Thank you, Mr. Chair.
Mr. Betker, on the matter of the safety net advisory committee, I think we're seeing from the new government that if the advice doesn't suit what they want to hear, the advisory committee won't be around. We're seeing that across the piece; they don't want to hear what the community is really saying. They're ideologically driven, and that's the way they're going to go. That's the reality for the moment.
The lack of follow-through with the advisory committee by government and by the bureaucracy is something we've heard right across the country. That isn't just with the new government; it's been there for 30 years, and it really seems hard for the farm voice at the primary producer level to get the message up through the system. This committee passed a motion just a week or two ago trying to get the advisory committee meeting changed from being in the height of seeding time.
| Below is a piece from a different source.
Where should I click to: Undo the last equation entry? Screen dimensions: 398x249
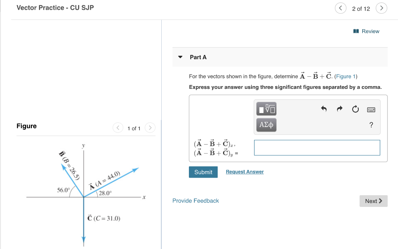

Bob, the CFA has been promoting the Canadian farm bill, and I think a lot of us agree with that concept. The difficulty is in implementing that kind of concept in the Canadian system of government, with its shared jurisdictions and so on, and across departments that, for whatever reason, are like stovepipes and don't want to work with one another.
If you look at the U.S. farm bill, there are school milk programs that are funded. They're funding a lot of programs that are GATT green in terms of environment, in terms of inspection fees, and so on and so forth.
We had the CFIA here. Maybe the researcher can tell me if I'm wrong, but I think they said they cost-recover 10%. Well, I would wager that if all they're cost-recovering is 10%, probably that full 10% is taken up in administration, in sending out bills to the farmers to collect it. They'd be better off not charging it at all; it would be a huge saving to the farm community.
How do you see doing a Canadian farm bill that's all-encompassing across several departments in the Canadian context?